Martin P. Than et al (please see full text for the many authors of this paper)
Circulation (2019), 140(11): 899–909
Technical Abstract
BACKGROUND:
Variations in cardiac troponin concentrations by age, sex and time between samples in patients with suspected myocardial infarction are not currently accounted for in diagnostic approaches. We aimed to combine these variables through machine learning to improve the assessment of risk for individual patients.
METHODS:
A machine learning algorithm (myocardial-ischemic-injury-index [MI3]) incorporating age, sex, and paired high-sensitivity cardiac troponin I concentrations, was trained on 3,013 patients and tested on 7,998 patients with suspected myocardial infarction. MI3 uses gradient boosting to compute a value (0-100) reflecting an individual’s likelihood of a diagnosis of type 1 myocardial infarction and estimates the sensitivity, negative predictive value (NPV), specificity and positive predictive value (PPV) for that individual.

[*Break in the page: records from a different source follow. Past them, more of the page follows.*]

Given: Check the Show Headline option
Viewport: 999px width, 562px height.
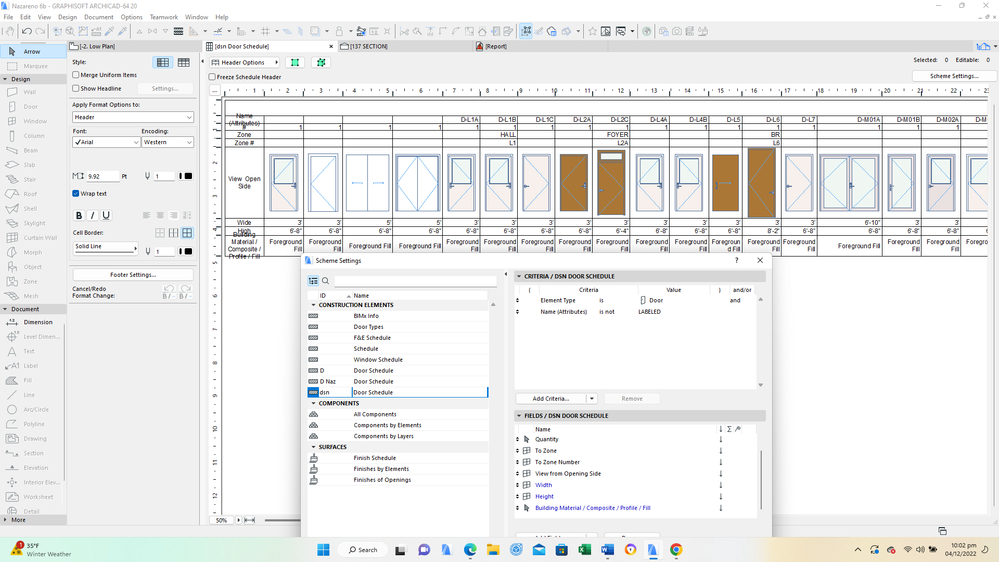Looking at the screenshot, I should (x=76, y=88).
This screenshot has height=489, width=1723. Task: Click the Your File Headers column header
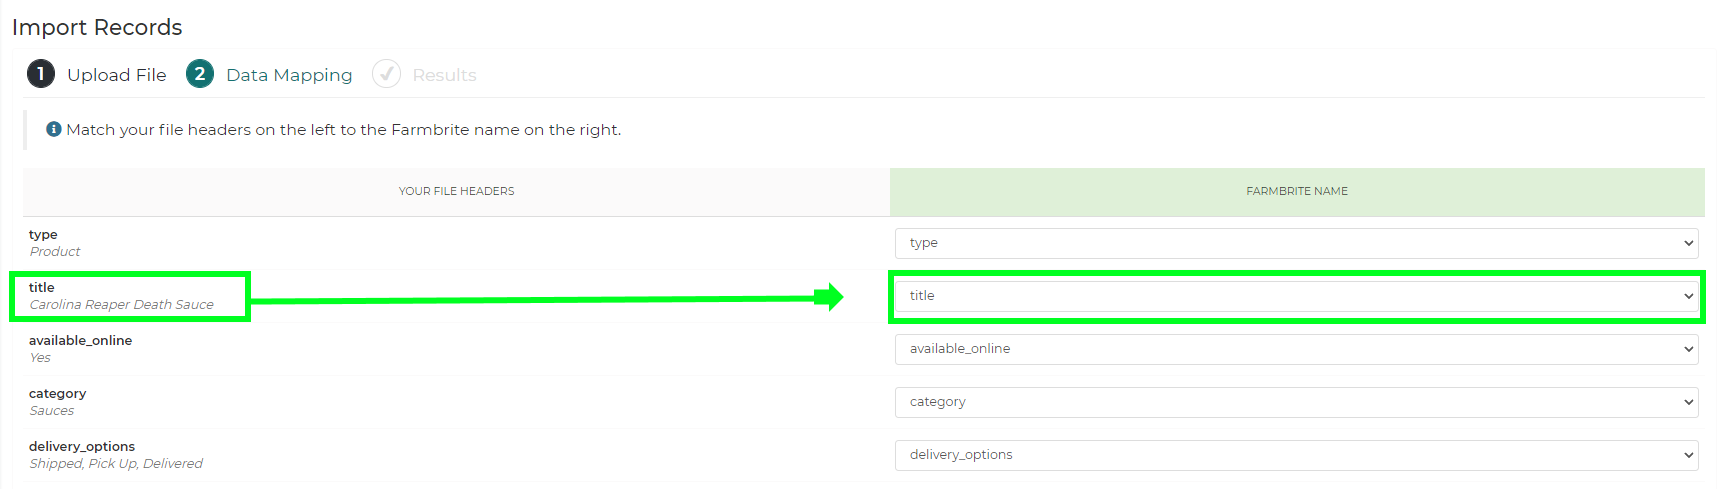(456, 191)
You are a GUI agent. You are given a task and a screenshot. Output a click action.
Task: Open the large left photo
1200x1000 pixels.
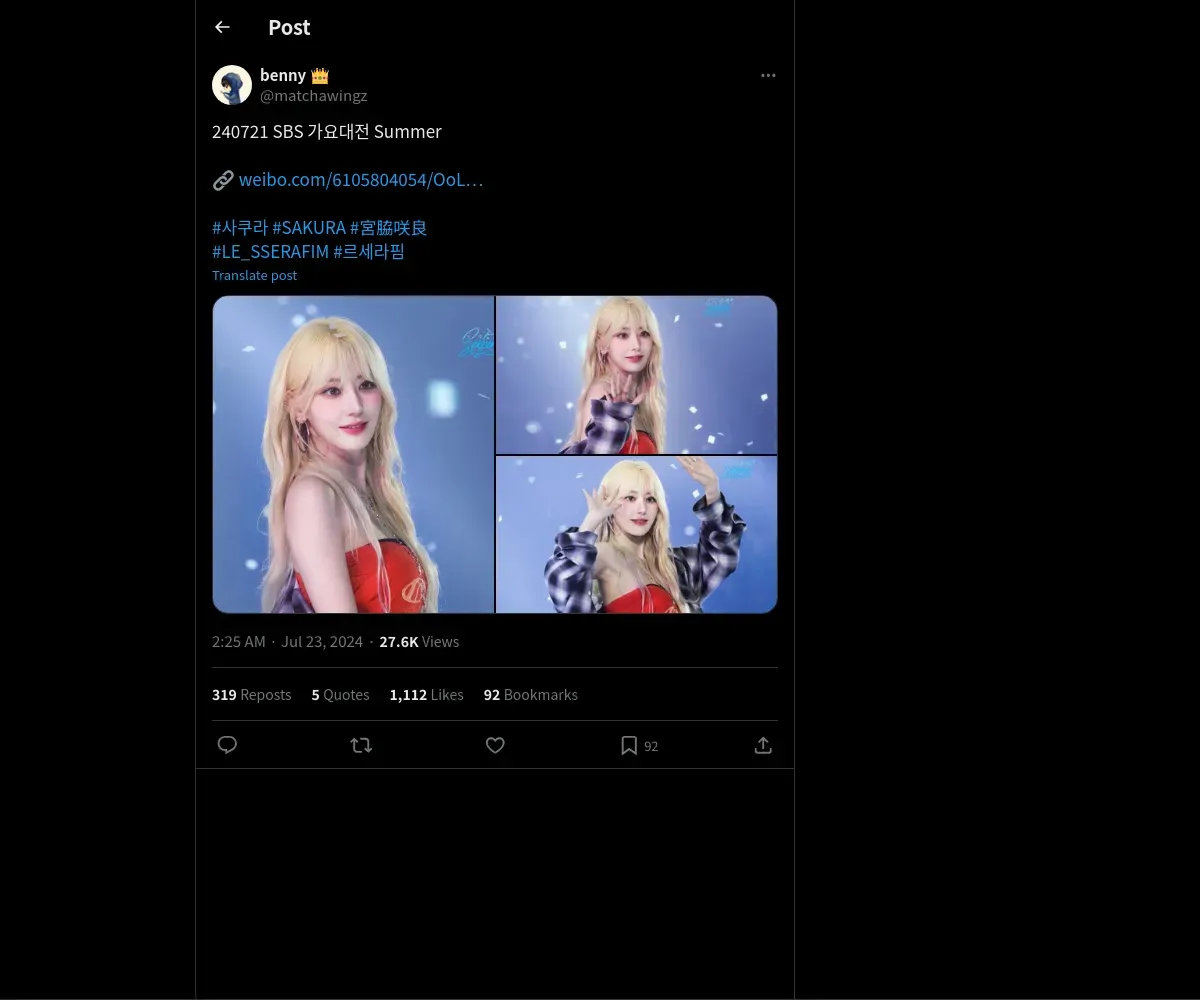tap(353, 454)
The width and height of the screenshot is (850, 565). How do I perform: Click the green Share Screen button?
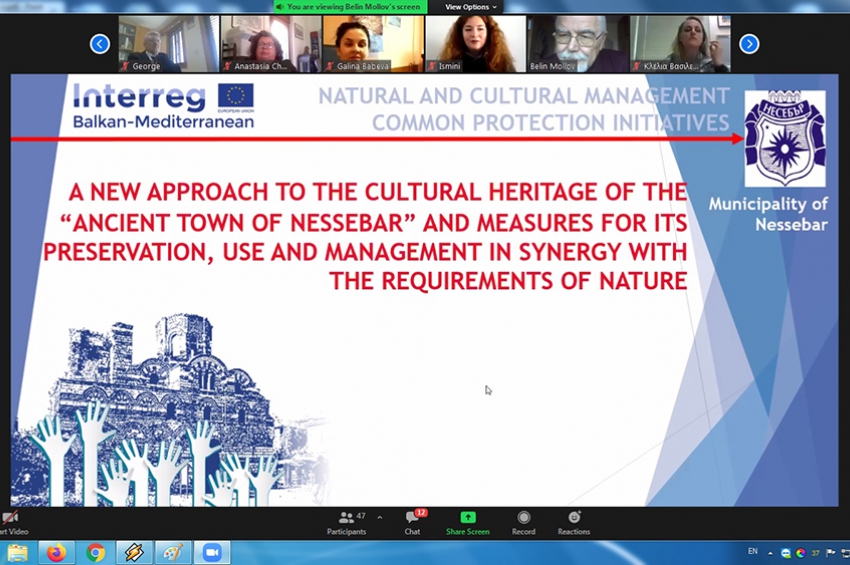pos(467,521)
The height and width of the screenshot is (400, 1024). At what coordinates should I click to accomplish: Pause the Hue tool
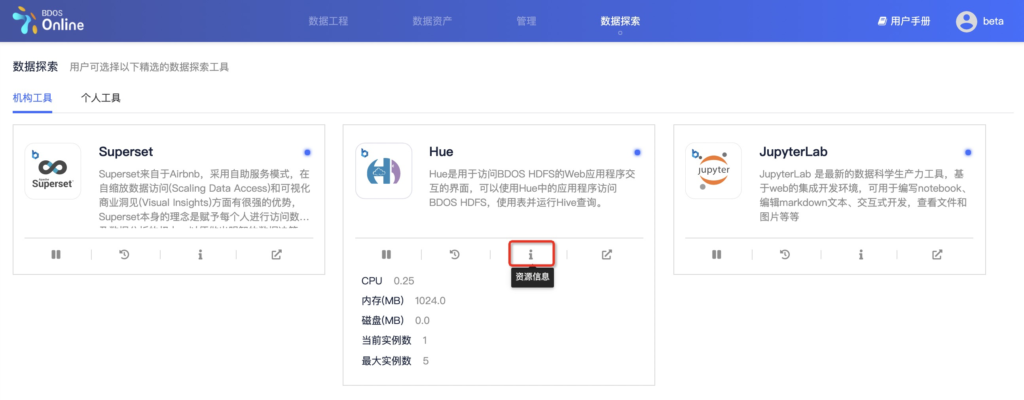point(386,254)
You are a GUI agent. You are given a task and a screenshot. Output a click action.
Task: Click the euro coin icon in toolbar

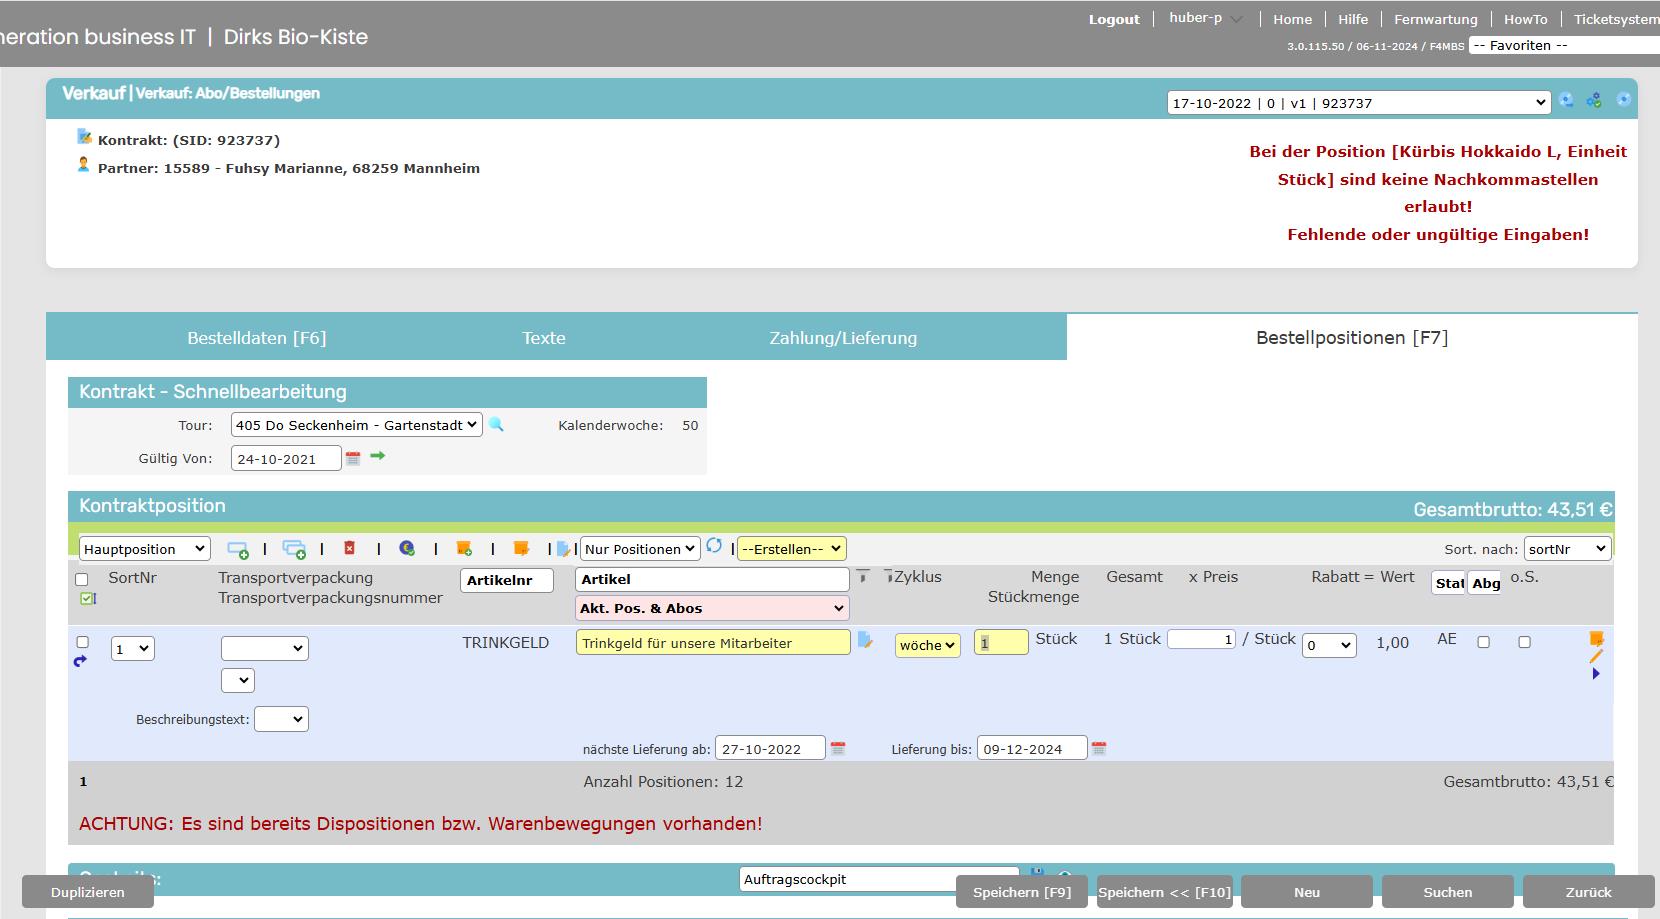406,548
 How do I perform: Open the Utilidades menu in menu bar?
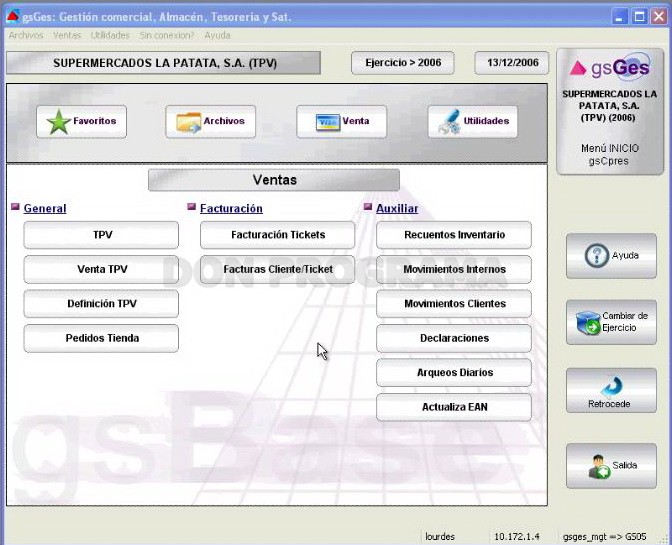tap(110, 35)
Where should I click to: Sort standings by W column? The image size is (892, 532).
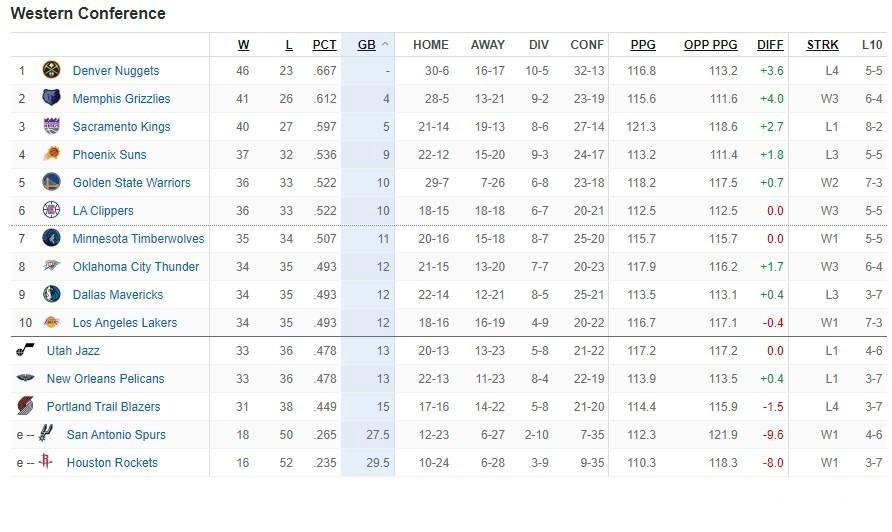tap(244, 45)
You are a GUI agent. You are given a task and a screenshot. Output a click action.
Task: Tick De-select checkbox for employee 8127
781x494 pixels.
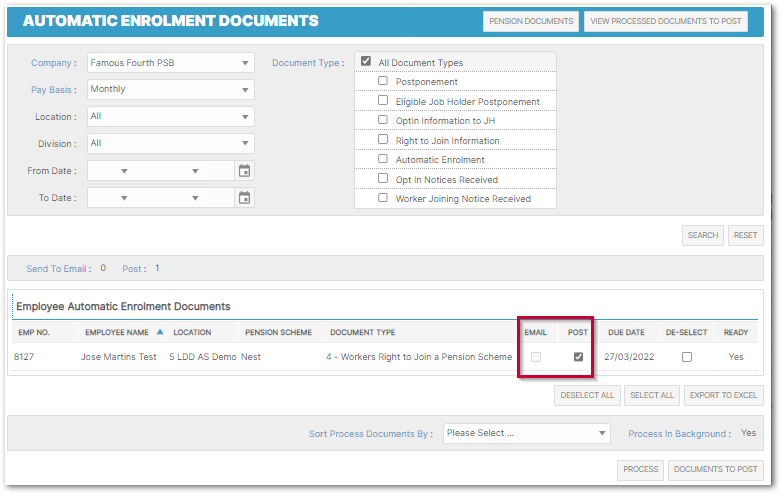(686, 357)
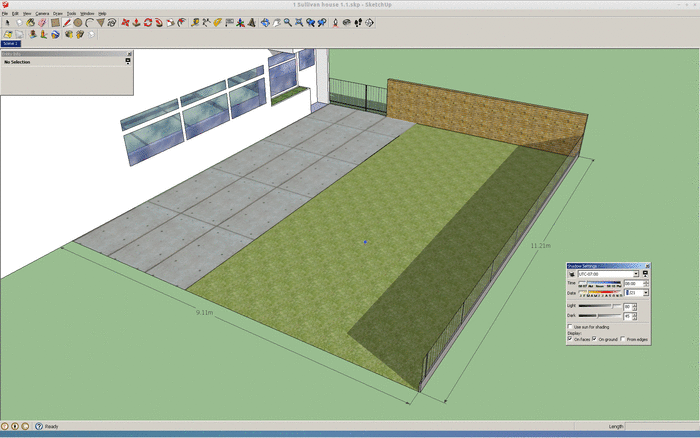
Task: Check the From edges option
Action: tap(625, 339)
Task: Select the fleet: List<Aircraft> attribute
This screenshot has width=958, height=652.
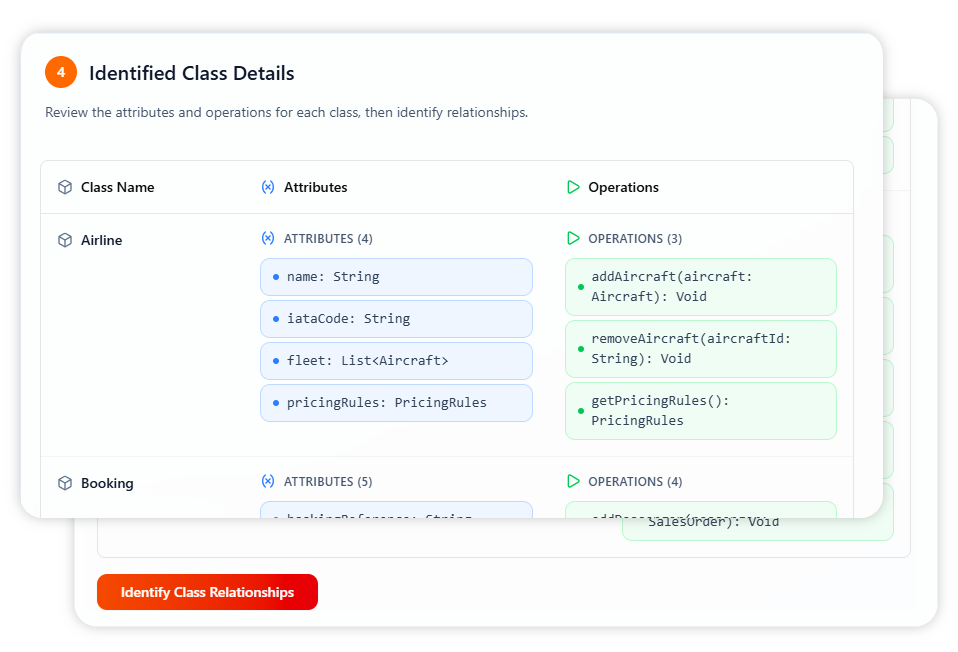Action: (396, 361)
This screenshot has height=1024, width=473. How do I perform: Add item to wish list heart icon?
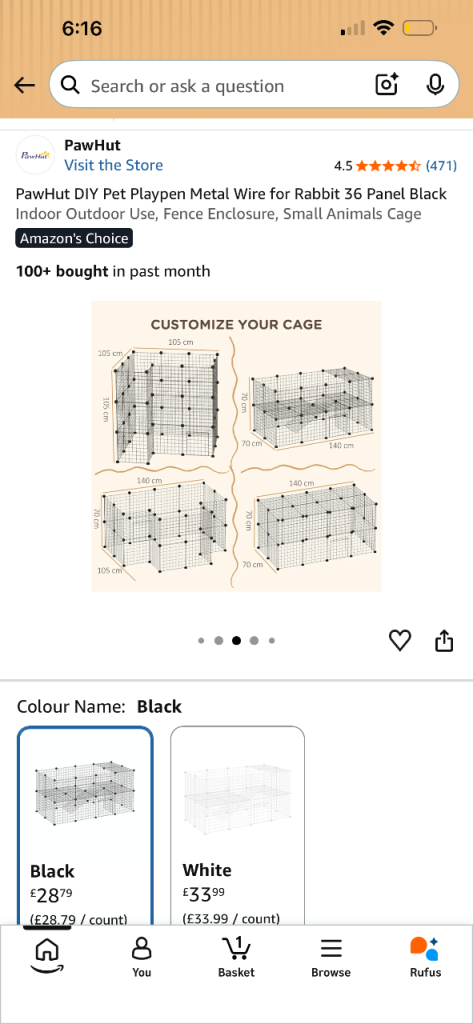(400, 641)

Assessment was by calibration and area under the receiver-operating-characteristic curve (AUC). Secondary analysis evaluated example MI3 thresholds from the training set that identified patients as low-risk (99% sensitivity) and high-risk (75% PPV), and performance at these thresholds was compared in the test set to the 99th percentile and European Society of Cardiology (ESC) rule-out pathways.
RESULTS:
Myocardial infarction occurred in 404 (13.4%) patients in the training set and 849 (10.6%) patients in the test set. MI3 was well calibrated with a very high AUC of 0.963 [0.956-0.971] in the test set and similar performance in early and late presenters. Example MI3 thresholds identifying low-risk and high-risk patients in the training set were 1.6 and 49.7 respectively. In the test set, MI3 values were <1.6 in 69.5% with a NPV of 99.7% (99.5%-99.8%) and sensitivity of 97.8% (96.7-98.7%), and were ≥49.7 in 10.6% with a PPV of 71.8% (68.9-75.0%) and specificity of 96.7% (96.3-97.1%). Using these thresholds, MI3 performed better than the ESC 0/3-hour pathway (sensitivity 82.5% [74.5-88.8%], specificity 92.2% [90.7-93.5%]) and the 99th percentile at any time-point (sensitivity 89.6% [87.4-91.6%]), specificity 89.3% [88.6-90.0%]).
CONCLUSIONS:
Using machine learning, MI3 provides an individualized and objective assessment of the likelihood of myocardial infarction, which can be used to identify low-risk and high-risk patients who may benefit from earlier clinical decisions.